People in Philadelphia may see auto repossession as one of their worst nightmares, leaving them without the car that is so critical to work, education or family life. Some people dealing with the threat of repossession may feel as if they have no rights at all to hold on to their vehicles. However, you do have rights, and legal support can help you to protect your rights in these cases, before your car is taken away.
If a repossessor comes to take your car away, you can tell him or her to leave. When the repossessor refuses to leave, he or she is violating the law. In addition, auto repossessors are prohibited by consumer protection laws from entering enclosed buildings or properties without consent, damaging your property or vehicle, using force or threats to obtain the car, refusing to leave when requested, physically touching you, talking with neighbors about the repossession or lying about having a court order. They are also barred from calling the police or threatening to call about a repossession issue.

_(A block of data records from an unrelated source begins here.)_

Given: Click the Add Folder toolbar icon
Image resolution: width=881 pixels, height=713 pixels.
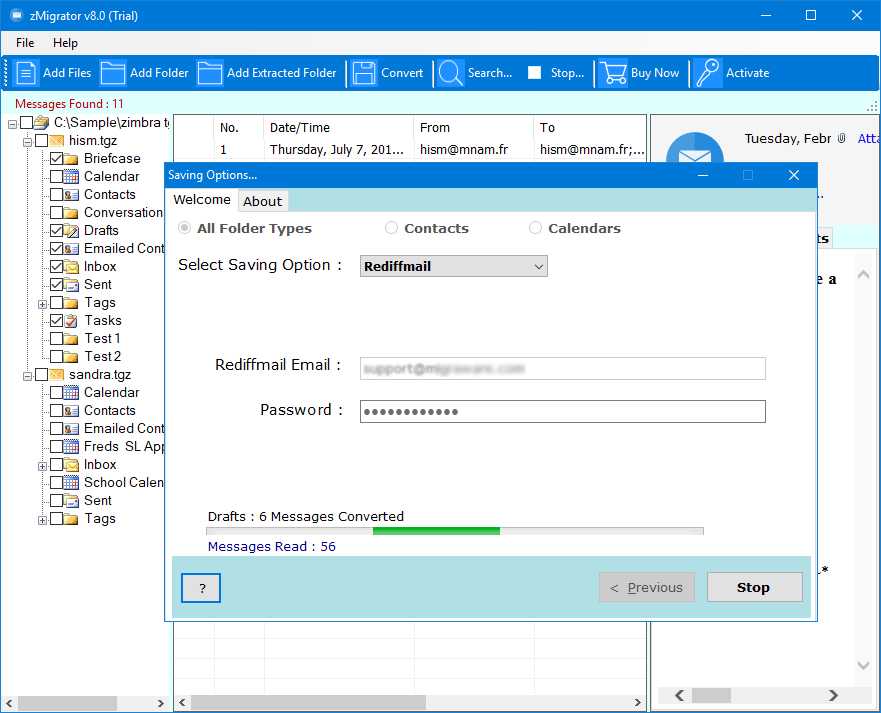Looking at the screenshot, I should pyautogui.click(x=113, y=73).
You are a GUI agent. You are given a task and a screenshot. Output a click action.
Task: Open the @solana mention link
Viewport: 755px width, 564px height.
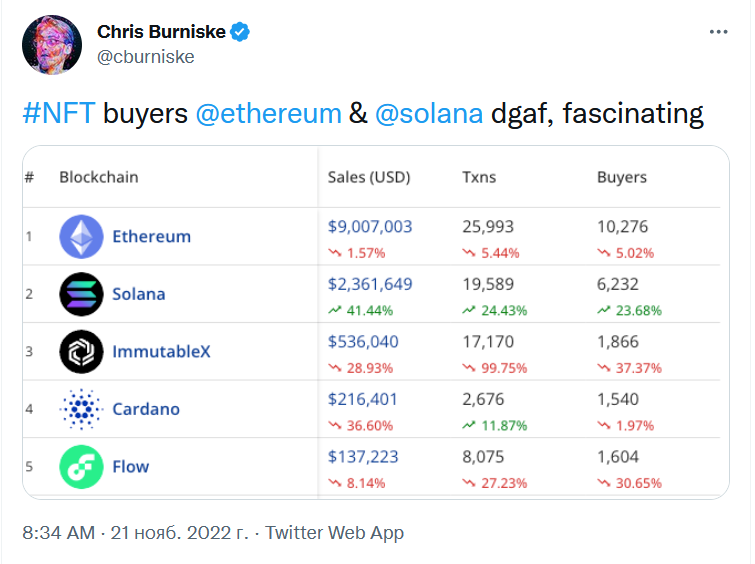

Being aware of your rights can help you before or after a repossession takes place. It could be possible to make a case against a repossessor that violates these rules or even against the bank that hired the person responsible. In addition, if your car is repossessed, you could still be hit with additional fines and fees. Sometimes, people make informal agreements with creditors and turn over their cars voluntarily; however, these agreements are frequently violated and denied after the fact.
Legal assistance can be particularly important when dealing with auto repossession. If you are cheated in a repossession case, you may be able to avoid making further payments or have other options available to you. People who are concerned about the potential of auto repossession can visit our page to learn more about the issue and your rights.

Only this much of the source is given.